The Experience
Philadelphia’s most revered performing space is an elegant socialite outside, with a discreet brick and gaslit-façade; inside, it’s a prima donna done up in scarlet with gold caryatids and a 5,000-pound crystal chandelier. Napoleon LeBrun built the Academy of Music in 1857, modeling its lavish interior on La Scala Opera House in Milan.

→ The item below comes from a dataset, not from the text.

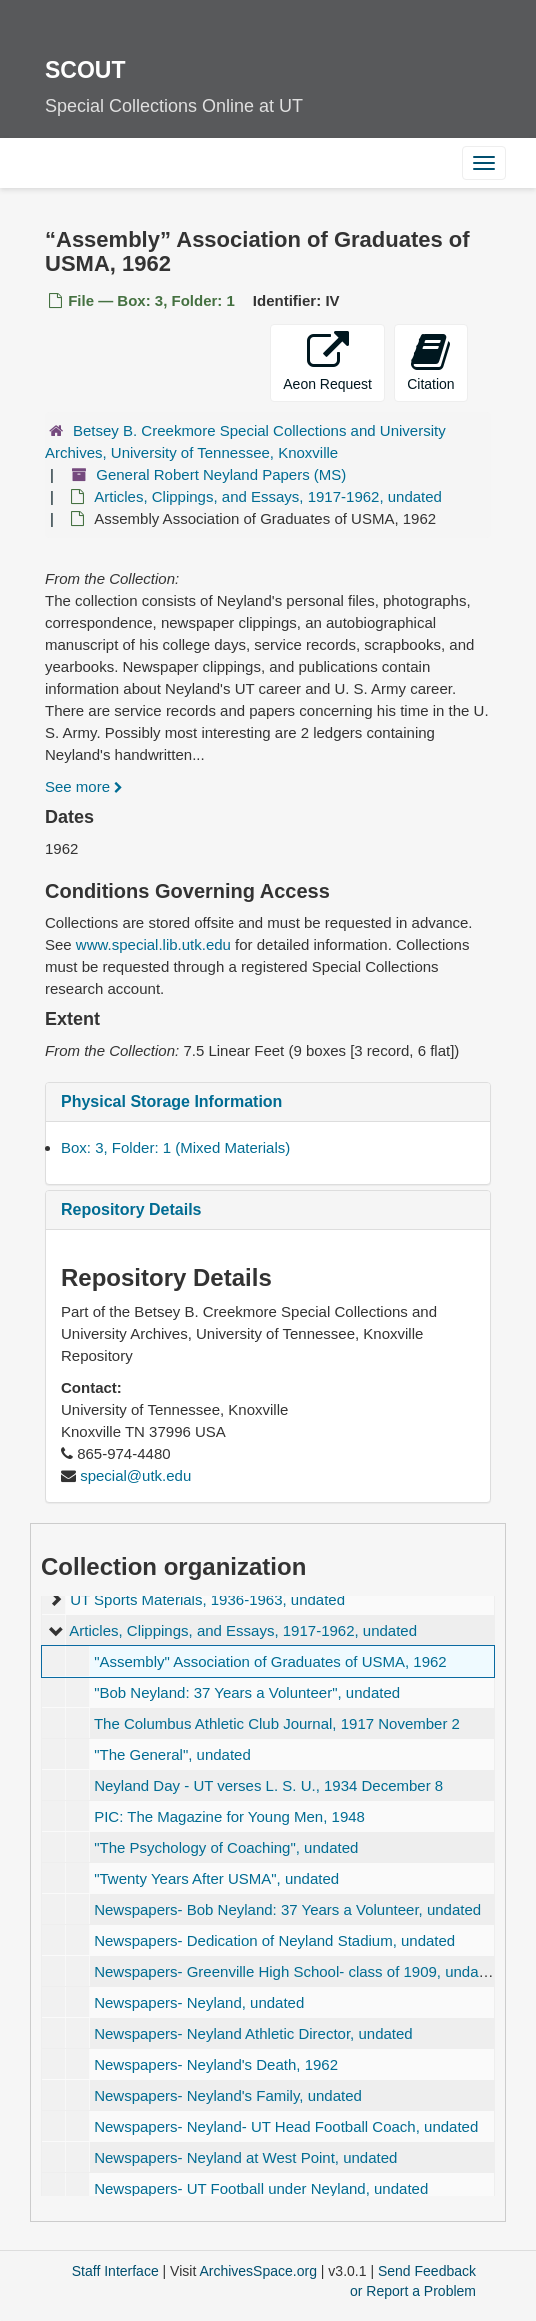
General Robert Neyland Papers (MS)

The oldest known opera house continuously in use in the U.S., the Academy is home to the Opera Company of Philadelphia, the Pennsylvania Ballet and “Broadway at the Academy,” a series of national productions. For more than a century, its most famous resident was the Philadelphia Orchestra, which returns every January to play the Academy Anniversary Concert and Ball.
History
Momentous occasions have happened in this National Historic Landmark. In 1872, President Ulysses S. Grant was nominated for his second term here; four years later (1876), Richard Wagner’s “The Flying Dutchman” had its first U.S. performance. John Phillip Sousa introduced his “The Stars and Stripes Forever” here, Philadelphian Jeannette MacDonald made her debut at age 6, Leopold Stokowski introduced Gustav Mahler’s “Symphony of a Thousand,” and Igor Stravinky’s “The Rite of Spring” was staged with Martha Graham dancing.